Arif Köse /ey kavmim

Arif Köse /ey kavmim

Konya deprem kuşağında mı?

 

İçiniz Konya ahalisi olarak deprem konusunda çok rahat değil mi?

Türkiye’nin deprem haritasına baktığınız zaman beyaz boyalı, en güvenli alan olarak görürsünüz Konya’yı.

İddia ediyorum, Konya’da deprem olacak. Çatır çatır yer yarılacak.

Çünkü toprak kabul etmez, sindiremez içine sizin yaptıklarınızı arkadaş.

Siz domuzların yediği pislikleri yiyebilir misiniz? Yiyemezsiniz. İçiniz almaz.

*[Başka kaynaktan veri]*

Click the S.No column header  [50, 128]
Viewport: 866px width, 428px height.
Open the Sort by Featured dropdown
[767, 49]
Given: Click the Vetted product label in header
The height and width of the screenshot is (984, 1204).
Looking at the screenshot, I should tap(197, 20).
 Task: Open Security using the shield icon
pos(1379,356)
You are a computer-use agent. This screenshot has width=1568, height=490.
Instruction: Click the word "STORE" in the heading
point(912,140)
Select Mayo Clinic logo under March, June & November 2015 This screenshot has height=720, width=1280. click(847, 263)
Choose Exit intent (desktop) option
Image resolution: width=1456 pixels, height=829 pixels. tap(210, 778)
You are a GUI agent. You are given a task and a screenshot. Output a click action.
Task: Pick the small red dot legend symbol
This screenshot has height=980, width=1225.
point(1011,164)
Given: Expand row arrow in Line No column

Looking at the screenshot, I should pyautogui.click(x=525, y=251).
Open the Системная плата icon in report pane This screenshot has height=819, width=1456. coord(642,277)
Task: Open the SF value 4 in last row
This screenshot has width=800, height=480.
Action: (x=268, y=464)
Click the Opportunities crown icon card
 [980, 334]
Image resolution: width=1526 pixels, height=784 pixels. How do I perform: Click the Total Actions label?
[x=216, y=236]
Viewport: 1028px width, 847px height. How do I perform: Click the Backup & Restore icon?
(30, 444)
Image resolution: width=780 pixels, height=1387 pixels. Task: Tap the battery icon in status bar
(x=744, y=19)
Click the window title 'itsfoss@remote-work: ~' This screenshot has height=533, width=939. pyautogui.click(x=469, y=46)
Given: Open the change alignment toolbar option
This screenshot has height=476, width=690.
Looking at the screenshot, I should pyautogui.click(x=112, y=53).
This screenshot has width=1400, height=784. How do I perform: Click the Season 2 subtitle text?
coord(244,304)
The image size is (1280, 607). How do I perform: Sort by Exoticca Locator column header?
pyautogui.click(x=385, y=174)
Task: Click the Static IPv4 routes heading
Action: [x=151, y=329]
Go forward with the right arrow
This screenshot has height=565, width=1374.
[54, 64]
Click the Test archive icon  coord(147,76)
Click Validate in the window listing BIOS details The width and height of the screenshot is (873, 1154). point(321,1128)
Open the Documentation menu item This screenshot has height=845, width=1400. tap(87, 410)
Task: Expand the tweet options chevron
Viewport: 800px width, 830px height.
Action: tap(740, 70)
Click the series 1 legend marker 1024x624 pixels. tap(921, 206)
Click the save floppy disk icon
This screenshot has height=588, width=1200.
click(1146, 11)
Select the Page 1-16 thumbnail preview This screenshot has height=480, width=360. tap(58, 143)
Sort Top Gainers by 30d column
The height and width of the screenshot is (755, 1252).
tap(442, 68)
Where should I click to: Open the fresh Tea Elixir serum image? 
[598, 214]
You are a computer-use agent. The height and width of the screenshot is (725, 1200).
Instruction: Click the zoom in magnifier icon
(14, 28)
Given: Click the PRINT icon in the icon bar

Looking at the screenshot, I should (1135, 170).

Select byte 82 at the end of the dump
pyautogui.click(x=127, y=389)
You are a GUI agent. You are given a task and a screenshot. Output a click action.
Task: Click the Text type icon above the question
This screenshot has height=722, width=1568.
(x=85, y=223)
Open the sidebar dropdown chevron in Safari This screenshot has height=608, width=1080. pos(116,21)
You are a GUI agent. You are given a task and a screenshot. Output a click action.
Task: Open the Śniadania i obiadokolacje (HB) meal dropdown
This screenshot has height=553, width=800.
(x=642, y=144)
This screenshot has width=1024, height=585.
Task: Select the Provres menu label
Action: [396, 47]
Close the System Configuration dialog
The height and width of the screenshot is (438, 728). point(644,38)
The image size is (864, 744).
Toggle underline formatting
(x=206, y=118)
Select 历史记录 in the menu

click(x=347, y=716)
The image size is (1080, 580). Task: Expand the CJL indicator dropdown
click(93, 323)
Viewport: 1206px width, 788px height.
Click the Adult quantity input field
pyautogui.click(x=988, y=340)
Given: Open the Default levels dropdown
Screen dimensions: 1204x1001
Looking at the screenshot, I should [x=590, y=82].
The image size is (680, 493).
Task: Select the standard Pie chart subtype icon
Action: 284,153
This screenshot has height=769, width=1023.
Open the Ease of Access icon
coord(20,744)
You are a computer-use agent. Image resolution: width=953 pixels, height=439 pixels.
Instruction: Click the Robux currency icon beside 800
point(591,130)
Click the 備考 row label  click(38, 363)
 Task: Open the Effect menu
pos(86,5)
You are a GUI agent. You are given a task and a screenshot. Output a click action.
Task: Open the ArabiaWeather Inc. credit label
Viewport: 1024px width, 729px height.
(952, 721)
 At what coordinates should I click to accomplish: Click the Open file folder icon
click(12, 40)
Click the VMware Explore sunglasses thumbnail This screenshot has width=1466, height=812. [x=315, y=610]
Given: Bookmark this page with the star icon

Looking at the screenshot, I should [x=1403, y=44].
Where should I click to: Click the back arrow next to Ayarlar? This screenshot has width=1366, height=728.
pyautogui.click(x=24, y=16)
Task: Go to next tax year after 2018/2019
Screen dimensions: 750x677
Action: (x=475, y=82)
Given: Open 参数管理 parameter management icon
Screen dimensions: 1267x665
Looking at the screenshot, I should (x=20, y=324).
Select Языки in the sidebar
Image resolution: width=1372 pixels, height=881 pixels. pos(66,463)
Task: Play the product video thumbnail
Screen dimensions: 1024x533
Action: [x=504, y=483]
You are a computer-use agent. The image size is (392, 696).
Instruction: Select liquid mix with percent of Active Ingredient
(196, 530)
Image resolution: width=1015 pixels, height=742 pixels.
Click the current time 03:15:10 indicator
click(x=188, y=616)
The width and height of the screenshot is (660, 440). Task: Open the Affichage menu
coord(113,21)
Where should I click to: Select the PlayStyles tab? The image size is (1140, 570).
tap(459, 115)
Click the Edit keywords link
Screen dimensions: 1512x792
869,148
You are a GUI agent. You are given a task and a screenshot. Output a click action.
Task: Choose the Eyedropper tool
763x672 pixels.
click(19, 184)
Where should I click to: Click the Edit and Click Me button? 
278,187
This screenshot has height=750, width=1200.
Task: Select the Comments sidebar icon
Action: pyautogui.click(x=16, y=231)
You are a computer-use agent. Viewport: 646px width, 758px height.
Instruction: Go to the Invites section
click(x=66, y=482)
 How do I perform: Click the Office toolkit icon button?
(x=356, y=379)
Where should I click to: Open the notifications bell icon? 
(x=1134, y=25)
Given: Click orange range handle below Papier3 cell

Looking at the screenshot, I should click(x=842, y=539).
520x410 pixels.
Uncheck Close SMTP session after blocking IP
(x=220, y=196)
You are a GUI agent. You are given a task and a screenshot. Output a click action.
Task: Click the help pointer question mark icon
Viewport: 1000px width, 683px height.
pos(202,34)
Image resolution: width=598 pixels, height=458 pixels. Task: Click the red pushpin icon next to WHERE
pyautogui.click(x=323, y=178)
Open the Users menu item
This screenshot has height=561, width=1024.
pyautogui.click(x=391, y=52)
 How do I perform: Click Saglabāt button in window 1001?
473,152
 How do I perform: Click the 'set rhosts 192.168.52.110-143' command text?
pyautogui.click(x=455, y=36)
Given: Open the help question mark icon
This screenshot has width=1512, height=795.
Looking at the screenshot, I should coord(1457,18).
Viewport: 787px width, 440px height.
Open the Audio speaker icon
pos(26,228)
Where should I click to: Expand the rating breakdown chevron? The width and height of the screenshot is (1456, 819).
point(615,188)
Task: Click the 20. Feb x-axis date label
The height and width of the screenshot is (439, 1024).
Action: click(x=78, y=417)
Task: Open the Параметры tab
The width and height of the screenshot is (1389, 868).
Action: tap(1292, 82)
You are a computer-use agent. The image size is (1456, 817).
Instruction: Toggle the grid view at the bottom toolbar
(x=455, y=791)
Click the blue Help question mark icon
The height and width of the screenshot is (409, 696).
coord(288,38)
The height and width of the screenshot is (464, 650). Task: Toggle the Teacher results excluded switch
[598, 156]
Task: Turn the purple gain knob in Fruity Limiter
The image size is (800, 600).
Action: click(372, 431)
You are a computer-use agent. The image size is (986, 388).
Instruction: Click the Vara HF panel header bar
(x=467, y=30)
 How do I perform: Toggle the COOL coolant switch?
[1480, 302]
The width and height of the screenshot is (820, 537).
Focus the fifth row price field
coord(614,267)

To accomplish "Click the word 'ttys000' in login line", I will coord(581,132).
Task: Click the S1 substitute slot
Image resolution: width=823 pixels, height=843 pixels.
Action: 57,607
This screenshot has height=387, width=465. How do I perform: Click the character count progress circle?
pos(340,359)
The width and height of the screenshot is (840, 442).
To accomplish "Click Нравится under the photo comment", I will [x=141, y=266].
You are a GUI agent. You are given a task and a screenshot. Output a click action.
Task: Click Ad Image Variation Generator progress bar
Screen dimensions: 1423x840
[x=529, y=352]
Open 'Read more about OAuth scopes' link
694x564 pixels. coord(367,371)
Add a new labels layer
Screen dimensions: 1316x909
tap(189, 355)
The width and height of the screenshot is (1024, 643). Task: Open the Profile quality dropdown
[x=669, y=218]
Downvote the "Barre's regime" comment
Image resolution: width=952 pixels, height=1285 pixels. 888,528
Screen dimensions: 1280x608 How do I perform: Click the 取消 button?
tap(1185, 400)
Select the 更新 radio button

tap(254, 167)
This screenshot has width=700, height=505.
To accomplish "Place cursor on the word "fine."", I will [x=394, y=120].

En ufak bir pis şeyi yiyebilir misiniz? Yiyemezsiniz.

Siz yeseniz vücudunuz kabul etmez, iltihap olur, enfeksiyon olur, alerji olur, hasta olur vücudunuz.

İşte yer dediğimiz taşkürenin de bir ruhu vardır. O, Adem aleyhisselamın yaratılması için kendisinden toprak almaya gelen meleklerden Allah’a sığınmıştı. En son Azrail, Allah’ın emrini, yerin kendisinden Allah’a sığınmasından daha üstün görerek toprak alabilmişti.

Hasılı, yerin yani toprağın da bir ruhu vardır.

İşte o ruhu olan yerküre de sizin, kendi üzerinde işlediğiniz günahları kabul etmez, kabullenemez, kendine yakıştıramaz ve sonunda titreyerek sizin deprem dediğiniz olayı oluşturur.

Hz. Ömer’in  halife olduğu dönemde deprem olmuş, halk çok korkmuştu. Hz. Ömer halkı topladı ve minbere çıkıp hutbe okudu. Hutbede şu hadisi şerifi nakletti:

“Yerin zelzelesi iki şeyden olur. “

1. Zinanın yaygınlaşmasından.

2. Zulmün artmasından.”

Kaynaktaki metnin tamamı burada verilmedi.